Pound convinced a literary and philosophical journal called The Egoist,
which was originally founded as a feminist organ, to serialize the novel.
Meanwhile, war had broken out and Joyce had begun work on his only play,
an Ibsenesque drama entitled Exiles. Generally considered his least interesting
work, the play concerns an Irish writer who returns home after living in
Europe with his commonlaw wife and son; he renews acquaintance with a popular
journalist and sensualist who attempts to seduce his wife. The writer has
insisted that his relationship with the woman should be free and open,
and in a sort of experiment asks her to encourage the other man's advances.

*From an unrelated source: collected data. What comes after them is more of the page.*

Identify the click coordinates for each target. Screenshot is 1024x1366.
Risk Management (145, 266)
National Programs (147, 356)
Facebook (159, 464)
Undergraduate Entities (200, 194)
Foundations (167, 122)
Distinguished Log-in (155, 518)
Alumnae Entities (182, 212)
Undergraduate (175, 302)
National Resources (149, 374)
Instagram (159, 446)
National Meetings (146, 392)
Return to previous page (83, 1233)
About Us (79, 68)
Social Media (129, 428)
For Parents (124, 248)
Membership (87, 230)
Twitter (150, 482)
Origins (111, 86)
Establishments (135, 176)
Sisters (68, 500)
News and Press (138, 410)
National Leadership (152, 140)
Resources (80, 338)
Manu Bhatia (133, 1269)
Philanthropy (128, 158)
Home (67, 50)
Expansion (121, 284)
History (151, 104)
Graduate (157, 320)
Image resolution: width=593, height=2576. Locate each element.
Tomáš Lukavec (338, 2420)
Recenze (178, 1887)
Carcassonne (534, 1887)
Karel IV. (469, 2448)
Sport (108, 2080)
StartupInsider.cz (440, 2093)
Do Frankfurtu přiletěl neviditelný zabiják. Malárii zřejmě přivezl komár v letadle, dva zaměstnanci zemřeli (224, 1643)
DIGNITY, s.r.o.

After considerable suffering all around, the play ends ambiguously, with
the writer and audience unsure whether she has been faithful to him, or
even what faithfulness might mean. Joyce, always tormented but fascinated
by his jealousy of Nora, was to use marital fidelity as an important theme
of his later works.
Installments of Portrait began to appear in The
Egoist; perhaps more important, Harriet Shaw Weaver, the American who had
taken over as editor, was moved to settle a trust on Joyce in 1919 that
freed him from serious financial worries. Her personal as well as financial
support was crucial during the remainder of his life. Meanwhile, after
some unsuccessful attempts to publish the book in England, Portrait was
published in America by B. W. Huebsch in 1916, and Weaver's Egoist Press
used the same plates for a British edition the following year. Joyce had
a serious attack of glaucoma, the beginning of the problems with his eyesight
that were to grow increasingly acute until, in the last decade of his life,
he was virtually blind. But his major interest during the war years was
work on the book that was to become Ulysses, parts of which were serialized
in the Little Review starting in 1918.